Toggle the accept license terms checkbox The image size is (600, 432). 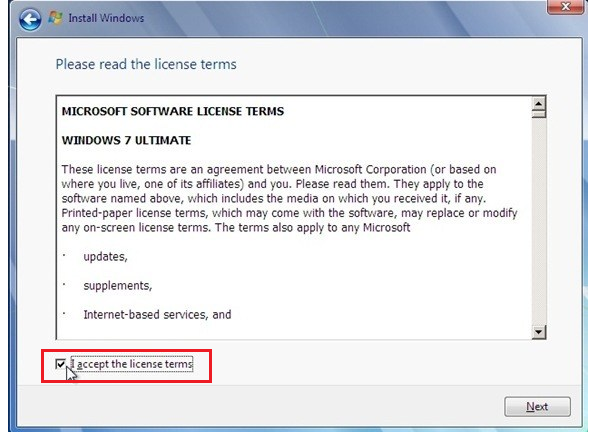click(x=62, y=365)
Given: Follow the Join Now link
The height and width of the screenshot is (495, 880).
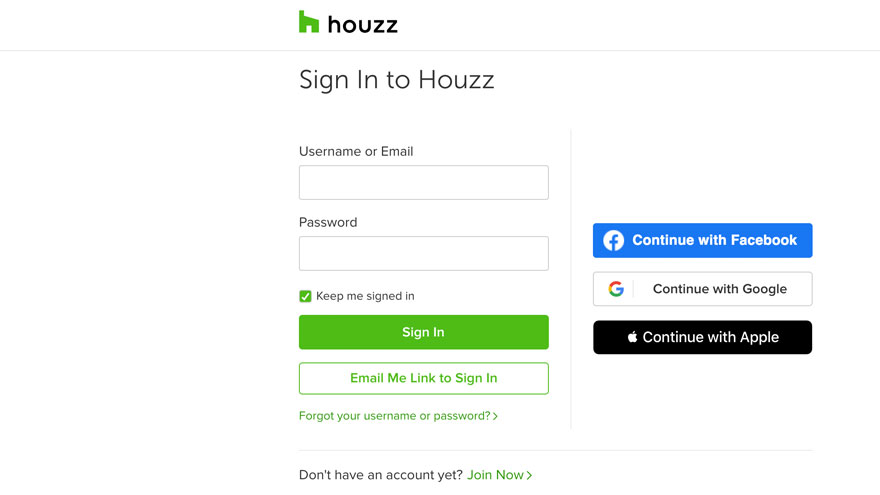Looking at the screenshot, I should [496, 475].
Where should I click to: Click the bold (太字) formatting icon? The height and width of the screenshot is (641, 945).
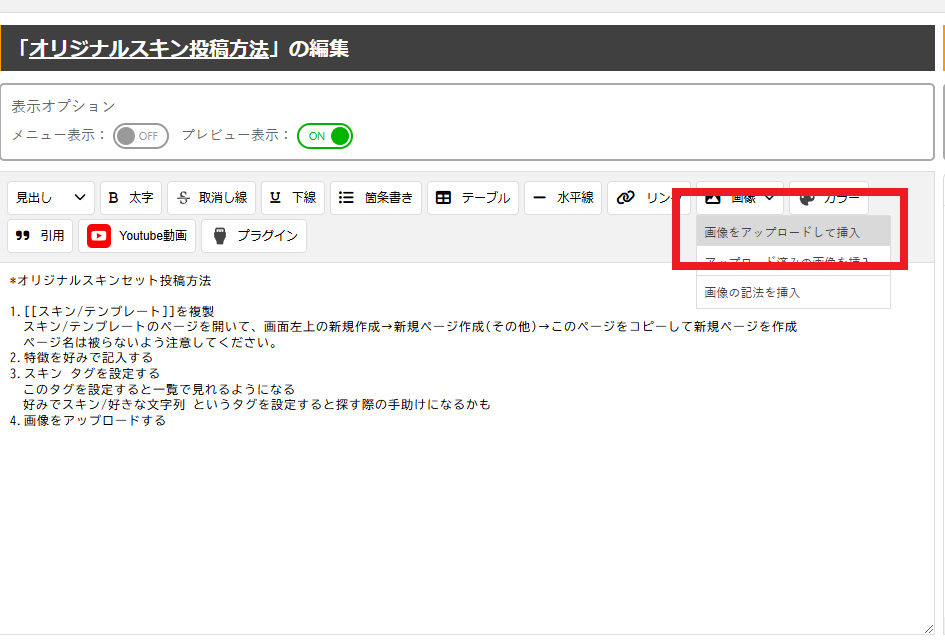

__WHAT YOU HAVE TO DO__. Leave the pictures out. Output exactly, and only, the lines from the one with "Given: Follow the Join Now link" through the last line of the listing above, both included.

__ANSWER SECTION__.
Given: Follow the Join Now link
The height and width of the screenshot is (495, 880).
Looking at the screenshot, I should [496, 475].
Where should I click to: Click the bold (太字) formatting icon? The height and width of the screenshot is (641, 945).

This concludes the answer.